[[ RECORD EXCERPTS, beginning ]]

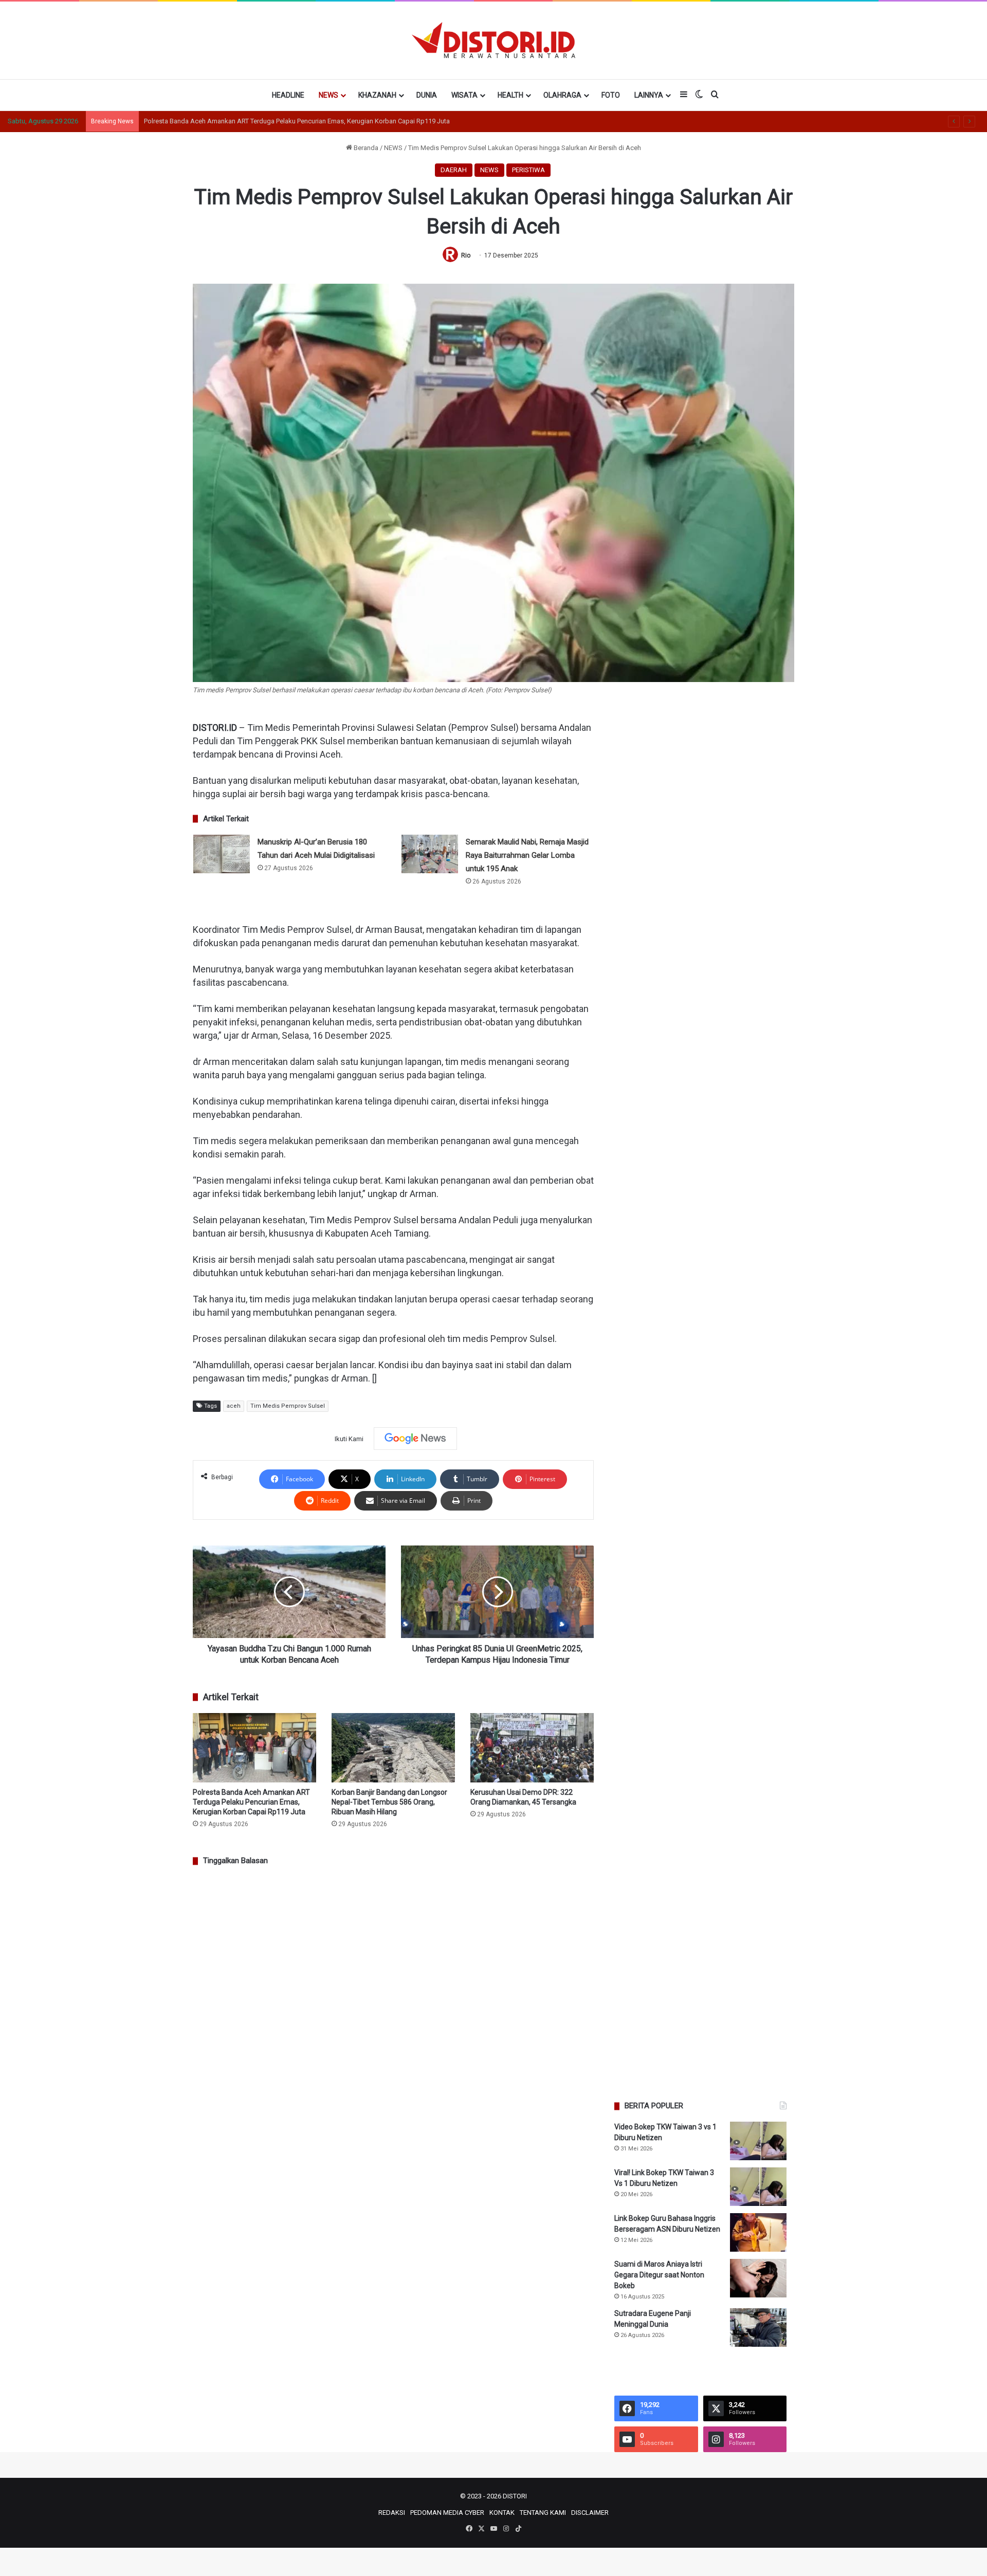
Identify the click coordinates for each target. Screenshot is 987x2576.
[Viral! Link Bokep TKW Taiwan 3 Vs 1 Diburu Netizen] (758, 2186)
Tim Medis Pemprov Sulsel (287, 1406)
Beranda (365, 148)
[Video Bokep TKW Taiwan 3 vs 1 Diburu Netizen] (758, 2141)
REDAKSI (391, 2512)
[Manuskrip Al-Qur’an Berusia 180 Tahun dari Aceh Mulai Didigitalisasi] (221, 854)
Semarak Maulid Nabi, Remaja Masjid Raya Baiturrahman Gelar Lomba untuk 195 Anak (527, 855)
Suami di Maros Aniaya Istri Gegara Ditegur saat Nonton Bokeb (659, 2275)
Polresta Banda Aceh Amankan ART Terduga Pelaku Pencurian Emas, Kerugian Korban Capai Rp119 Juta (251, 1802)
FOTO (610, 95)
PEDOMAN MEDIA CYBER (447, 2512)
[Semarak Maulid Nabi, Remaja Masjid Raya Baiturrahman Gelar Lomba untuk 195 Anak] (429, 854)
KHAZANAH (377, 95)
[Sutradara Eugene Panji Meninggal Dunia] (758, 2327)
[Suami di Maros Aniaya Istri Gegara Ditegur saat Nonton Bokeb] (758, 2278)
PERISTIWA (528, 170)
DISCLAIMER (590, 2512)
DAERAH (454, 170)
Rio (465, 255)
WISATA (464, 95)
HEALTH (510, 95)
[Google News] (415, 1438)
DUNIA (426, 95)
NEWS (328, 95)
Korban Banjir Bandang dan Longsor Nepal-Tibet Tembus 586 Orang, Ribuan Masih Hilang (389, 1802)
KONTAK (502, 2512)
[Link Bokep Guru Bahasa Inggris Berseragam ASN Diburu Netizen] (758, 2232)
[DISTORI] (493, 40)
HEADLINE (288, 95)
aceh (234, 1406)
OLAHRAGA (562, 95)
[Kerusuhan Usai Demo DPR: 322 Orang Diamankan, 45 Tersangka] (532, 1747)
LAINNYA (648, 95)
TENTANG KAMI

[[ RECORD EXCERPTS, end ]]

## YOUR INSTRUCTIONS
Reproduce, character for character, only the lines of the preceding data that start at the line with "Anak (527, 855)" and end at the line with "[Suami di Maros", both included.

## REPLY TO THE TASK
Semarak Maulid Nabi, Remaja Masjid Raya Baiturrahman Gelar Lomba untuk 195 Anak (527, 855)
Suami di Maros Aniaya Istri Gegara Ditegur saat Nonton Bokeb (659, 2275)
Polresta Banda Aceh Amankan ART Terduga Pelaku Pencurian Emas, Kerugian Korban Capai Rp119 Juta (251, 1802)
FOTO (610, 95)
PEDOMAN MEDIA CYBER (447, 2512)
[Semarak Maulid Nabi, Remaja Masjid Raya Baiturrahman Gelar Lomba untuk 195 Anak] (429, 854)
KHAZANAH (377, 95)
[Sutradara Eugene Panji Meninggal Dunia] (758, 2327)
[Suami di Maros Aniaya Istri Gegara Ditegur saat Nonton Bokeb] (758, 2278)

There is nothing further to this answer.